• Task objective: Go to the line containing "You are a GUI" and retype it and every later line exactly as written, up to the last line of the entries. Keep pictures out.

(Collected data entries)
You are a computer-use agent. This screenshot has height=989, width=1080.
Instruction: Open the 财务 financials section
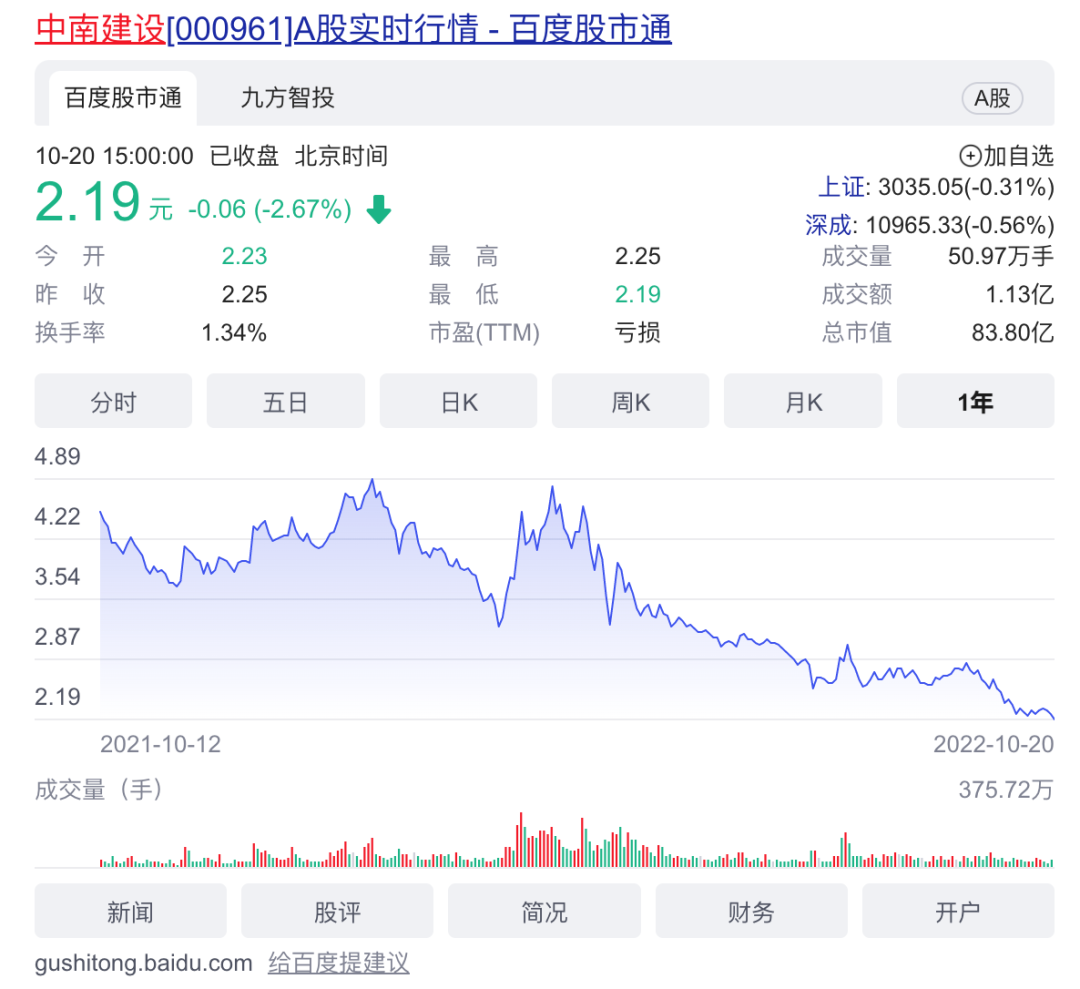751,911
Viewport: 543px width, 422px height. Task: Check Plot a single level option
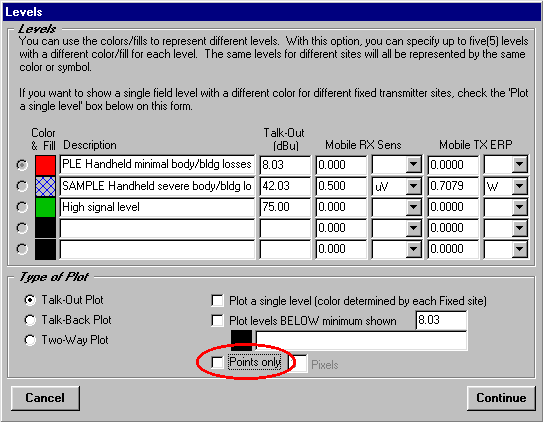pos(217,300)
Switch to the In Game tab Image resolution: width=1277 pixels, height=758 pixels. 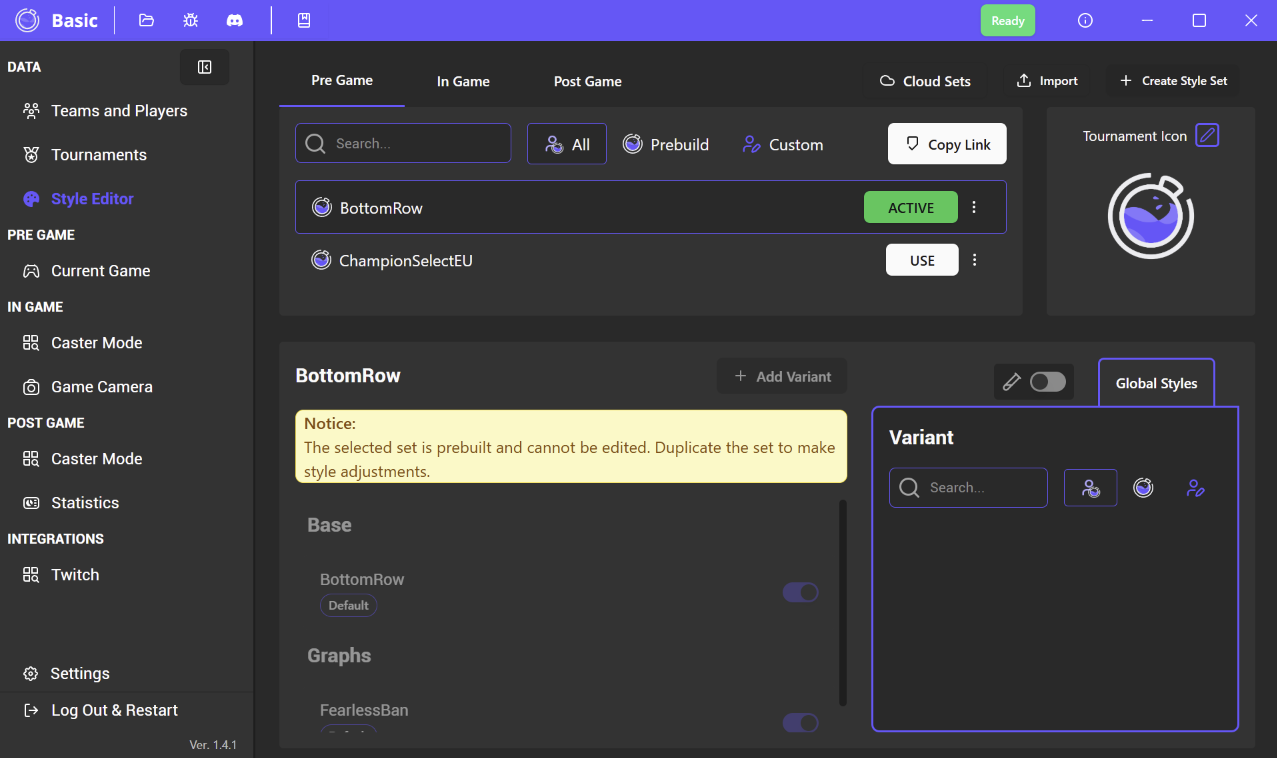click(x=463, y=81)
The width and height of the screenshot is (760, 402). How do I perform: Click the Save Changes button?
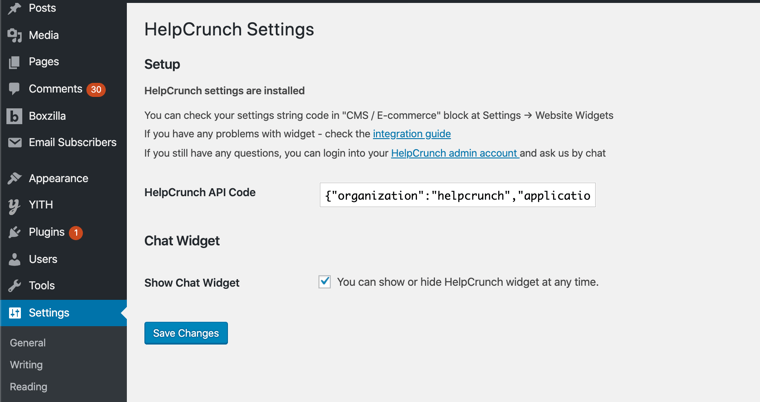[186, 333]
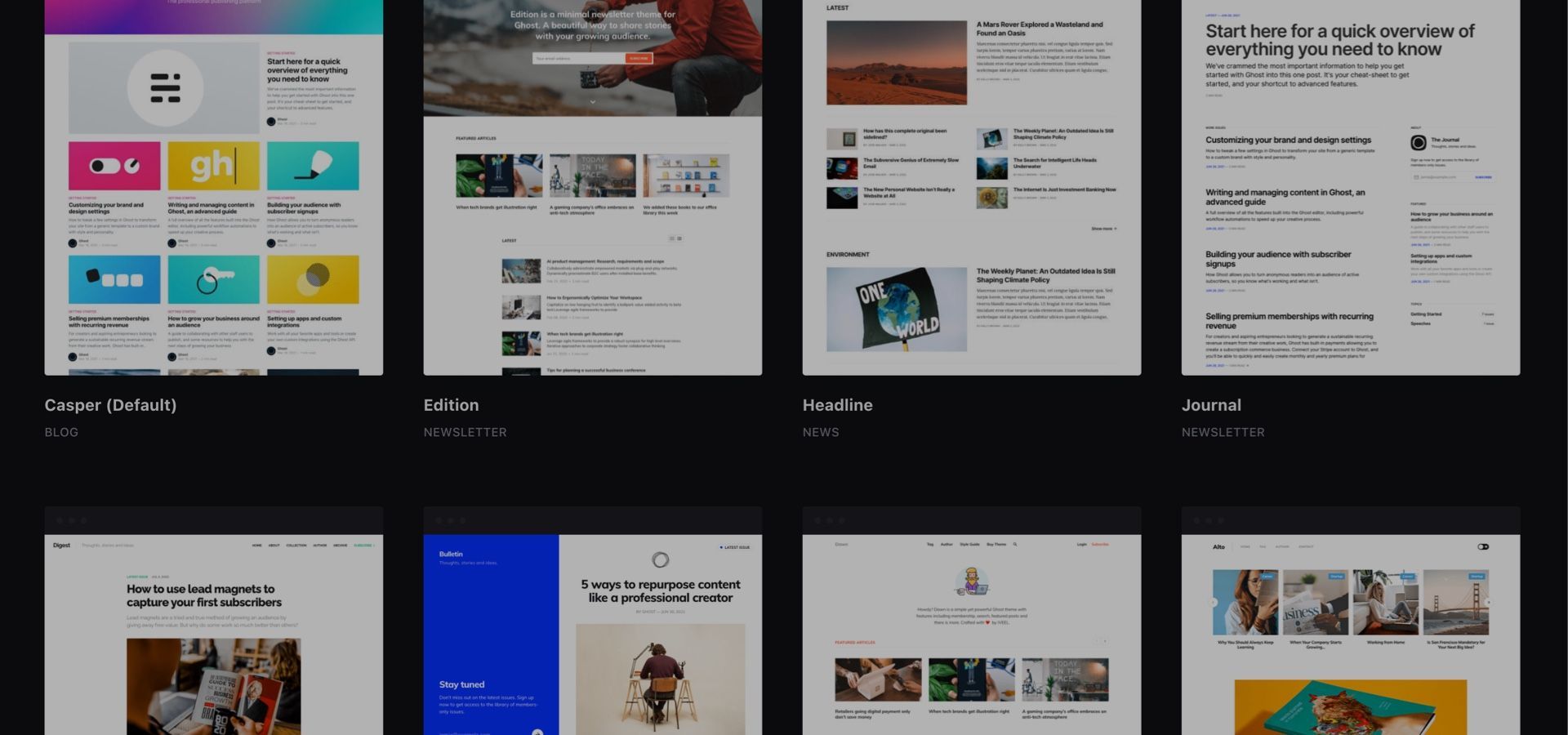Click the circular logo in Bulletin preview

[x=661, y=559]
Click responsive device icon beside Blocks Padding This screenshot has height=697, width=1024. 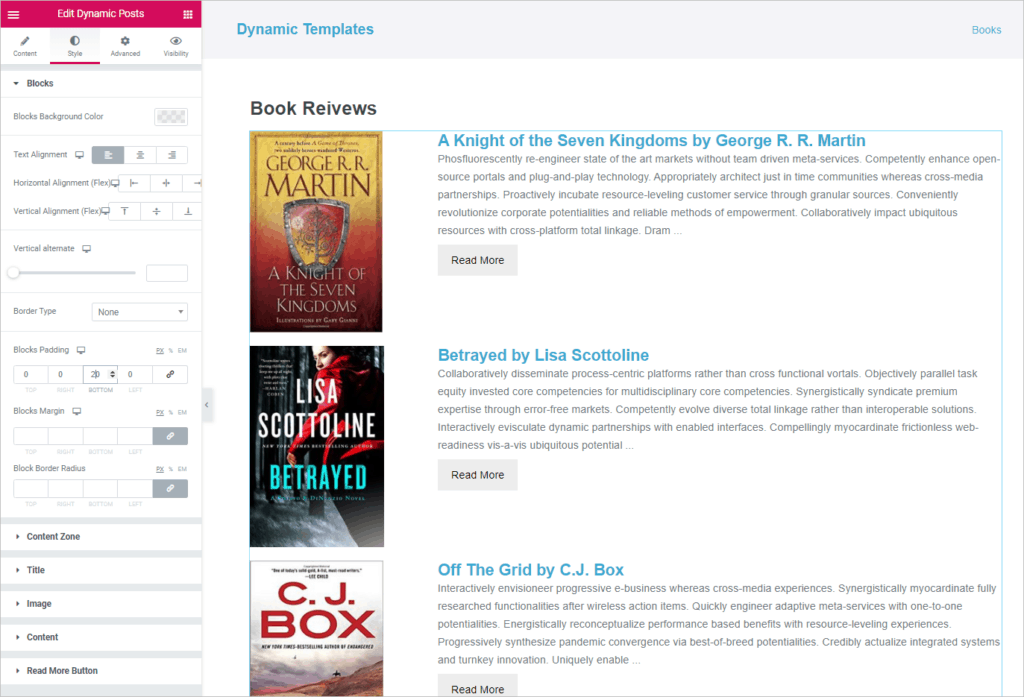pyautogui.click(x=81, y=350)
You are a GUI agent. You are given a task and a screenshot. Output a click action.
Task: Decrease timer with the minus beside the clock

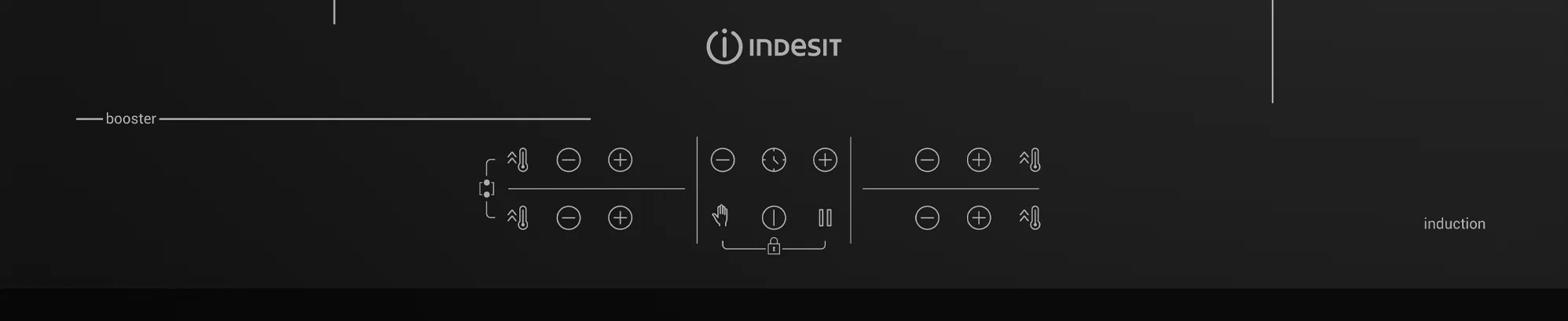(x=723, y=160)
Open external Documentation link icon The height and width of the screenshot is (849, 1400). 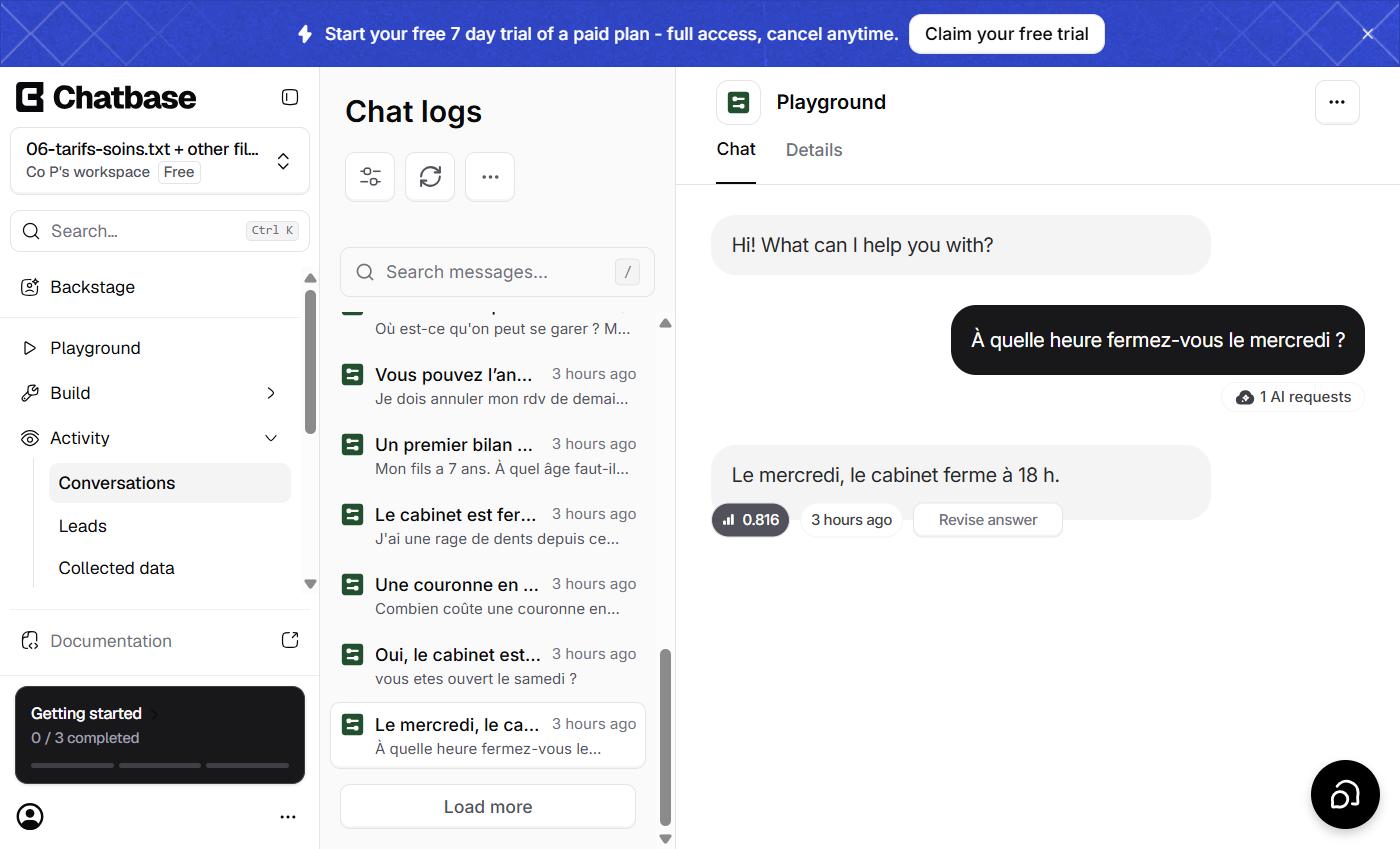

• Exercise output:
You are a GUI agent. You are given a task and a screenshot. Output a click action.
Task: Decrease timer with the minus beside the clock

(x=723, y=160)
Open external Documentation link icon The height and width of the screenshot is (849, 1400). 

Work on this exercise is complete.